Powered by Google
Home
New This Week
Listings
8 days
- - - - - - - - - - - -
Art
Astrology
Books
Dance
Food
Hot links
Movies
Music
News + Features
Television
Theater
- - - - - - - - - - - -
Classifieds
Adult
Personals
Adult Personals
- - - - - - - - - - - -
Archives
Work for us
RSS
   

IN MEMORIAM
Remembering an exacting soul at the ProJo
BY BRIAN C. JONES

It may come as a surprise for some people that newspapers have souls, given the recent distress in the industry: reporters like Jayson Blair and Jack Kelley respectively making up stories at the New York Times and USA Today; circulation thieves, cheating advertisers by overstating the numbers at other papers; and corporate greedmeisters, cutting reporting staffs, producing more profits and less news.

But there is another aspect to journalism not often talked about until something tragic happens, such as the sudden death last week of Mimi Burkhardt. Even if you are a faithful reader of the Providence Journal, you probably never heard of Mimi, who was 52. She was a copy editor, part of an invisible army that battles to make newspapers honest, and not just at the Journal.
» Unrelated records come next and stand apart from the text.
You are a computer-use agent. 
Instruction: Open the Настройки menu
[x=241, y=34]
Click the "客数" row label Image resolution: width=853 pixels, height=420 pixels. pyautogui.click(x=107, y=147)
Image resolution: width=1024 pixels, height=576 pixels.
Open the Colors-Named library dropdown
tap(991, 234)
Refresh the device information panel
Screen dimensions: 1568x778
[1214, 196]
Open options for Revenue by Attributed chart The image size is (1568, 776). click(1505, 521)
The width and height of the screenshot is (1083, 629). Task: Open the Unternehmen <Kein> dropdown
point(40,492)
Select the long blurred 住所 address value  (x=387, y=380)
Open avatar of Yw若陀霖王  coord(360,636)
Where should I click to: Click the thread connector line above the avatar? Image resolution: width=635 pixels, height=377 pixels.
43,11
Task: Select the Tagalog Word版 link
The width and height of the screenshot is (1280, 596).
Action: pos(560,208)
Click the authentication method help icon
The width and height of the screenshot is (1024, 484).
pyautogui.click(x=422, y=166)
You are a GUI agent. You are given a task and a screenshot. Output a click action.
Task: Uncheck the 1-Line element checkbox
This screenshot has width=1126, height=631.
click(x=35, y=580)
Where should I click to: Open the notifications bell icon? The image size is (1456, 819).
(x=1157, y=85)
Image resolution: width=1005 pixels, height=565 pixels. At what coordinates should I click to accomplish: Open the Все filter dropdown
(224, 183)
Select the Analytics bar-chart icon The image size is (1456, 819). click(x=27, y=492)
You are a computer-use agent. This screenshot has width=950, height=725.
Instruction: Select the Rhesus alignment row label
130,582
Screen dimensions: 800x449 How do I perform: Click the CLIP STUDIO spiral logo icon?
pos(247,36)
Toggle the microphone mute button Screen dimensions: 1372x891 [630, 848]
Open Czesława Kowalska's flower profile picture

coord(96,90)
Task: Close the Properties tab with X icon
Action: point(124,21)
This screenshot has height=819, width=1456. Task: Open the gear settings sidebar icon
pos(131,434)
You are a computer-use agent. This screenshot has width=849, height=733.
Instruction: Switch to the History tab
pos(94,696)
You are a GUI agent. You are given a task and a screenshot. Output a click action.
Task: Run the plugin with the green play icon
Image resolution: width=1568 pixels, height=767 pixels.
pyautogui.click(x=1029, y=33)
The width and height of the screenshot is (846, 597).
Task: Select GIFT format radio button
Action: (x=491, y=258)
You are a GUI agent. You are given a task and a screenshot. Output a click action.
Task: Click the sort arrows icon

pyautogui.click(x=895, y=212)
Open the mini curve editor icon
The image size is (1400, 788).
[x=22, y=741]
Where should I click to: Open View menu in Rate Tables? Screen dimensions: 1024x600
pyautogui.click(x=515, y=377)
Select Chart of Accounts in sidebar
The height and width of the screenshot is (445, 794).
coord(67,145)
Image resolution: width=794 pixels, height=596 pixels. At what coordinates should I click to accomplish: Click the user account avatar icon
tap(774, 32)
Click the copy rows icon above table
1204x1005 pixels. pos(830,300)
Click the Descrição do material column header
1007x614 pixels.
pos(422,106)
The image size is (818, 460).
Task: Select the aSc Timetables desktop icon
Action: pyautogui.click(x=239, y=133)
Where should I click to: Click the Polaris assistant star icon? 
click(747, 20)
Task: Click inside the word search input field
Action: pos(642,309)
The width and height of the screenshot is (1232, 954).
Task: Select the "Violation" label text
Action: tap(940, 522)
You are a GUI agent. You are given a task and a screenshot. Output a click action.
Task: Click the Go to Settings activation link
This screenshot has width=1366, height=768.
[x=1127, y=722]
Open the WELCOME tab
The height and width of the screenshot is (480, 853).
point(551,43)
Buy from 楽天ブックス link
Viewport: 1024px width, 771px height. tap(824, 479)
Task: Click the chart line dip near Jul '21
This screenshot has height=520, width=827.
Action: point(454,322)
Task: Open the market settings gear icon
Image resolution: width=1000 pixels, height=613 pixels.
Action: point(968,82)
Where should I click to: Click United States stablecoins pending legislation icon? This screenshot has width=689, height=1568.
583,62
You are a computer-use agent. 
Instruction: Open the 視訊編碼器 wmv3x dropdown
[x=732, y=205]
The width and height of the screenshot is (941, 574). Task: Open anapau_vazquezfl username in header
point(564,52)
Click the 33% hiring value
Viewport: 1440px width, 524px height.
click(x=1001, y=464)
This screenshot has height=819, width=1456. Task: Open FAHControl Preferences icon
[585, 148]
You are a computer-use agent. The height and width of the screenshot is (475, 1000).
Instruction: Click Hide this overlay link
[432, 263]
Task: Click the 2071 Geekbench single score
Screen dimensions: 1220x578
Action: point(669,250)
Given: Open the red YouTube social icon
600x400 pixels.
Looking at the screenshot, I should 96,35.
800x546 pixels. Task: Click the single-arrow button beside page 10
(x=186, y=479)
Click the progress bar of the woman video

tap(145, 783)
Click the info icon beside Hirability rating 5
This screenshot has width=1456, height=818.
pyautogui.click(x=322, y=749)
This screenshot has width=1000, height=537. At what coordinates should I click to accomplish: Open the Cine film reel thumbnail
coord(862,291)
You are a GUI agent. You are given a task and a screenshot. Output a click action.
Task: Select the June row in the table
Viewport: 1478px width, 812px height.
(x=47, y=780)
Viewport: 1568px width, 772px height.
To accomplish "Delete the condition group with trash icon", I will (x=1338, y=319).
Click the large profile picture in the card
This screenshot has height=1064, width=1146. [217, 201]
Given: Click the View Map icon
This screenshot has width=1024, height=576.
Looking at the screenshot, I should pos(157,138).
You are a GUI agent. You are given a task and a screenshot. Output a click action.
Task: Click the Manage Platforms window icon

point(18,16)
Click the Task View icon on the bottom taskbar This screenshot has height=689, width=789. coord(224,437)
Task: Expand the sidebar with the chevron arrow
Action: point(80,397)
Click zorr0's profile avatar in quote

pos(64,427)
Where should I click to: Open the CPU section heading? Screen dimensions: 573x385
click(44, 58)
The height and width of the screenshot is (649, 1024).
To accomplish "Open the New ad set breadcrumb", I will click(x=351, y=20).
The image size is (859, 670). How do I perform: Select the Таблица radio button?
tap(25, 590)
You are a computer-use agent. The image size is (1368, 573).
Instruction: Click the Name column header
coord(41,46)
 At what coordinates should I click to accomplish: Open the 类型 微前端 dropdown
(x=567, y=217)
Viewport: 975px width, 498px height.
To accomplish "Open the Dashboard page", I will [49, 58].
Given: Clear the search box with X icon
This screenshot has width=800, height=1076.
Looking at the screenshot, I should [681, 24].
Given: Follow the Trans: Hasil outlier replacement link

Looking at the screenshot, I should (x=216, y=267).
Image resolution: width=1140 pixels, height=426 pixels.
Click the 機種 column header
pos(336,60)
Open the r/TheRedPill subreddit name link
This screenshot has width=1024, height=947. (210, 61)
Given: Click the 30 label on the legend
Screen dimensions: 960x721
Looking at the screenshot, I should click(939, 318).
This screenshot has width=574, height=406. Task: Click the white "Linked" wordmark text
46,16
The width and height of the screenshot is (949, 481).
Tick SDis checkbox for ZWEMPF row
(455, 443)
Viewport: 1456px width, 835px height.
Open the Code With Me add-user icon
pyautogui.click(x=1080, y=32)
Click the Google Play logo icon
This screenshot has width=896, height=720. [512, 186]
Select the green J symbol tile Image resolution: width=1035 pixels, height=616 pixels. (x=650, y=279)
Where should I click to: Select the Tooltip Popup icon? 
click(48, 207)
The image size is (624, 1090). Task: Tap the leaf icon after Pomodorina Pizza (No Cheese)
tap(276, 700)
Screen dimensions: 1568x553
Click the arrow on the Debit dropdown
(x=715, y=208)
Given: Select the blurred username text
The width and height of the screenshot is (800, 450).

After other editors assign stories, and reporters write them, the drafts go to copy editors who root out unlawful grammar, chase down out misspellings, stupid punctuation, pompous wording, wrong names, and numbers that don’t add up. After they’ve cleaned up the mess, these editors write headlines, a difficult form of alchemy that when done by someone of Mimi’s skill, can make for something more memorable than the story itself.

Even among this group, Mimi was a standout. Your story was fortunate if Mimi was on the case, although your goose was cooked if you were the writer. Mimi would go through the story laboriously, paragraph by paragraph, line after line, word for word, ruining the evening’s plans for a late dinner, a little TV or a good book.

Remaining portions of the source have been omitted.